:: OBJETIVO 1 ::
Imprima sem nenhuma alteração as linhas que aparecem depois do texto, começando pela que contém "Where should I click to: Bookmark" e indo até a última delas, ambas incluídas.

Sob a égide dos argumentos expostos no caminhar da presente pesquisa conclui-se que o cidadão brasileiro tem, com ratificação constitucional, direitos e garantias fundamentais. E tem também por força do Constitucionalismo, prerrogativas para impedir que os detentores do Poder extrapolem suas funções. No entanto, para que toda a letra legal protecionista suplante a teoria e se torne realidade no Brasil, é necessário que o cidadão esteja ciente de todos estes acontecimentos. E isso acontece por meio da Educação.

Em vista disso, é válida a afirmação que propõe que a Educação é o preâmbulo para as demais melhorias sociais, já que é a partir dela que o educando pode ser alertado sobre sua incumbência política e modificadora de realidade, porém é salutar que o processo educacional seja libertador, e não alienador, sob pena de perder sua eficácia, servindo como instrumento de dominação e exercício de poder.

:: LINHAS EXIBIDAS ::
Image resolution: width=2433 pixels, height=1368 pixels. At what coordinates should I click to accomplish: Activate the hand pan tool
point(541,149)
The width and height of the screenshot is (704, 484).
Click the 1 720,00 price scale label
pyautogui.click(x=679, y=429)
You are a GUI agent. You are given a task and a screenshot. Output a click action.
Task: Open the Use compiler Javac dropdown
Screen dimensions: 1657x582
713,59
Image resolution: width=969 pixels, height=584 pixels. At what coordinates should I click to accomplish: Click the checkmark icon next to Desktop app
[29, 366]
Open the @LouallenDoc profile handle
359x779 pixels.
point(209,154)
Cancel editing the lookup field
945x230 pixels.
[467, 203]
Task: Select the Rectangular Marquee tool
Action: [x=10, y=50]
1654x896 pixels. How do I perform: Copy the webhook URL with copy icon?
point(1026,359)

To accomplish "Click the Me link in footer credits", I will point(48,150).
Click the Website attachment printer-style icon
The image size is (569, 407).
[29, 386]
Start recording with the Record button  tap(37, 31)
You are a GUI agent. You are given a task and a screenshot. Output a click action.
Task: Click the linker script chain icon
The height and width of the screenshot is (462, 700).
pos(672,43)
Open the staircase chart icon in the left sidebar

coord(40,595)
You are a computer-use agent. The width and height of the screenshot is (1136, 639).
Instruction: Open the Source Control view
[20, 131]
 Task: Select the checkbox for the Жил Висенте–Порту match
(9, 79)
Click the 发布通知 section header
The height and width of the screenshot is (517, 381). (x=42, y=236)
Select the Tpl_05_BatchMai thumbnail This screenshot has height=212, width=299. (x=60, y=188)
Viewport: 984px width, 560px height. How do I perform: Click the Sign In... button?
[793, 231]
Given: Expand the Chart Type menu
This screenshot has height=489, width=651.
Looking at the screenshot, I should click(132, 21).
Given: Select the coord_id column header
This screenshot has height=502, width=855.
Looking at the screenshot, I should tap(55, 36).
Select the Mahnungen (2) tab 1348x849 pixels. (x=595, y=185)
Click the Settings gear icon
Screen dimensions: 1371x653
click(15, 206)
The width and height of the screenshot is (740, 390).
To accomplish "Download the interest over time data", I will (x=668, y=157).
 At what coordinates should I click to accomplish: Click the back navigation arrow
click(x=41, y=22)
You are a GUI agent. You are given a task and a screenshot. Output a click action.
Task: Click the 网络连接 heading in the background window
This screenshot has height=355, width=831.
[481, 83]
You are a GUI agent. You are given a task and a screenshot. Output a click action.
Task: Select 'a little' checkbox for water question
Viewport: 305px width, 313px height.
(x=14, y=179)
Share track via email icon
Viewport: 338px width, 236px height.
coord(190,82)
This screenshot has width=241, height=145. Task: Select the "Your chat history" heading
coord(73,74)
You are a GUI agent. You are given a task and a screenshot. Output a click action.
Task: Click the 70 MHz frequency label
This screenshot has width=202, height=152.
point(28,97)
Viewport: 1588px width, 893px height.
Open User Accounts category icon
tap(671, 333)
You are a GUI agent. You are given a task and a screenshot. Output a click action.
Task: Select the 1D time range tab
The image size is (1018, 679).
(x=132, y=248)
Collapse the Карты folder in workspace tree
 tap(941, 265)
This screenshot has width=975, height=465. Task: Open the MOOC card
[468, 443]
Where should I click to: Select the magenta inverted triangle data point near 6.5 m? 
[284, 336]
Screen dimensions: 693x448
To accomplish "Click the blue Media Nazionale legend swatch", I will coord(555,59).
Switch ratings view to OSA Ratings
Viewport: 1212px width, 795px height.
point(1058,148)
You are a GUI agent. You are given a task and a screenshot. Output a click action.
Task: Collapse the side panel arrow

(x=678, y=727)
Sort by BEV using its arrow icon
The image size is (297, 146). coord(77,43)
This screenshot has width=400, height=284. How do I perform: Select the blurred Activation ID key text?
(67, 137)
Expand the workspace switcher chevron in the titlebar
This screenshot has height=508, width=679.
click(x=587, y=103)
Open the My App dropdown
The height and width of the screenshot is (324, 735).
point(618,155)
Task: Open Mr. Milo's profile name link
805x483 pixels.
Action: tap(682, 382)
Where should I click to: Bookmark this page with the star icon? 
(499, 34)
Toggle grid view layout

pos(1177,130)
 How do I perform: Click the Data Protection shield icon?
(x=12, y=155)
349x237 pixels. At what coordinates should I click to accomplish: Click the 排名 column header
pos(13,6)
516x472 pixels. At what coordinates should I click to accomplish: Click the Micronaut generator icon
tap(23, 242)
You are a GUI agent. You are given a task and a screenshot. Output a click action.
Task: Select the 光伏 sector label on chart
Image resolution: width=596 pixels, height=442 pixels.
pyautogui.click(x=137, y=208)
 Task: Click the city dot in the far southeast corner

:: OBJETIVO 2 ::
Reproduza integralmente e sem mudanças o texto acima sobre educação e direitos fundamentais.

:: RESULTADO DA TAREFA 1 ::
Where should I click to: Bookmark this page with the star icon? 
(499, 34)
Toggle grid view layout

pos(1177,130)
 How do I perform: Click the Data Protection shield icon?
(x=12, y=155)
349x237 pixels. At what coordinates should I click to accomplish: Click the 排名 column header
pos(13,6)
516x472 pixels. At what coordinates should I click to accomplish: Click the Micronaut generator icon
tap(23, 242)
You are a GUI agent. You are given a task and a screenshot. Output a click action.
Task: Select the 光伏 sector label on chart
Image resolution: width=596 pixels, height=442 pixels.
pyautogui.click(x=137, y=208)
 Task: Click the city dot in the far southeast corner

:: RESULTADO DA TAREFA 2 ::
Sob a égide dos argumentos expostos no caminhar da presente pesquisa conclui-se que o cidadão brasileiro tem, com ratificação constitucional, direitos e garantias fundamentais. E tem também por força do Constitucionalismo, prerrogativas para impedir que os detentores do Poder extrapolem suas funções. No entanto, para que toda a letra legal protecionista suplante a teoria e se torne realidade no Brasil, é necessário que o cidadão esteja ciente de todos estes acontecimentos. E isso acontece por meio da Educação.

Em vista disso, é válida a afirmação que propõe que a Educação é o preâmbulo para as demais melhorias sociais, já que é a partir dela que o educando pode ser alertado sobre sua incumbência política e modificadora de realidade, porém é salutar que o processo educacional seja libertador, e não alienador, sob pena de perder sua eficácia, servindo como instrumento de dominação e exercício de poder.